Urteil gegen deutschtürkischen Autor: Schuldig nach über 20 Jahren
Ein türkisches Berufungsgericht hebt den Freispruch für Dogan Akhanli auf. Der Vorwurf gegen den deutschtürkischen Autor lautet auf Raubmord.
ISTANBUL taz | Das höchste türkische Berufungsgericht Yargetay hat vor wenigen Tagen einen Freispruch gegen den türkischstämmigen deutschen Schriftsteller Dogan Akhanli aufgehoben und fordert stattdessen eine lebenslange Freiheitsstrafe.
Akhanli, der im Oktober 2011 von einem Istanbuler Gericht von dem Vorwurf eines Raubmordes freigesprochen worden war, zeigte sich über die Nachricht geschockt: „Ich glaube, ich bin in einem falschen Film, sagte er. Das ist doch gar nicht möglich.“
Die Geschichte reicht bis in die 80er Jahre des letzten Jahrhunderts zurück, als Dogan Akhanli nach dem Militärputsch 1980 als engagierter Linker verfolgt worden war. Wie viele andere musste Dogan Akhanli abtauchen. Er flüchtete und kam Anfang der 90er Jahre nach Deutschland.

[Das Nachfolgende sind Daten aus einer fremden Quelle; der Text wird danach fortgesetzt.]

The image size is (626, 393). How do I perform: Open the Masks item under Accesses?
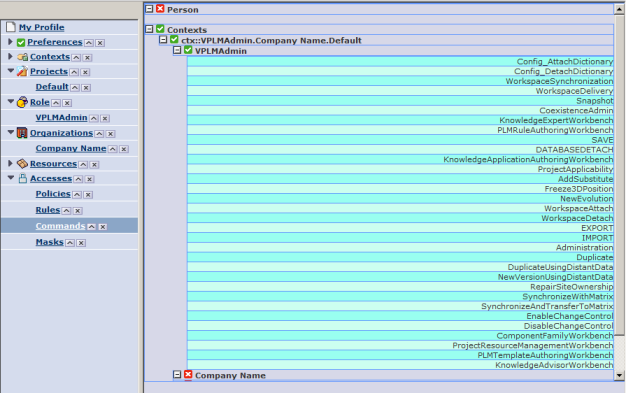pyautogui.click(x=50, y=242)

Als er 2011 wieder in die Türkei einreiste, um seinen schwerkranken Vater zu besuchen, wurde er noch am Flughafen verhaftet. Angeblich sei er 1989 an einem Überfall auf ein Geschäft beteiligt gewesen, bei dem der Inhaber erschossen wurde. Verantwortlich sei eine linke „Terrororganisation“ gewesen, zu der er gehört habe.

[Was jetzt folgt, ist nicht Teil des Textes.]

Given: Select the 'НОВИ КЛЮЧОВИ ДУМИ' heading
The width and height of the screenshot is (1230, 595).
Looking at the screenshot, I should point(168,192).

Seit 20 Jahren deutscher Staatsbürger
In dem anschließenden Prozess wurde Akhanli von allen Zeugen vollständig entlastet. Sein Name war von einem der damals Verhafteten ins Spiel gebracht worden, nachdem man ihn schwer gefoltert hatte. Der Betreffende sagte im Prozess aus, er hätte Akhanlis Namen nur genannt, weil er wusste, dass der sich im Ausland befand.
Das Berufungsgericht wies die Zeugenaussagen als unerheblich zurück und ließ nur den Polizeibericht mit den auf Folter basierten Aussagen von 1989 zu. Dogan Akhanli hat seit 20 Jahren die deutsche Staatsbürgerschaft und lebt als Schriftsteller in Köln.
Seine letzten Werke beschäftigten sich mit dem Völkermord an den Armeniern 1915. Vermutlich wird der Prozess gegen Akhanli im Sommer neu aufgerollt. Akhanli befürchtet, dass er bei einer erneuten Einreise in die Türkei sofort wieder verhaftet würde.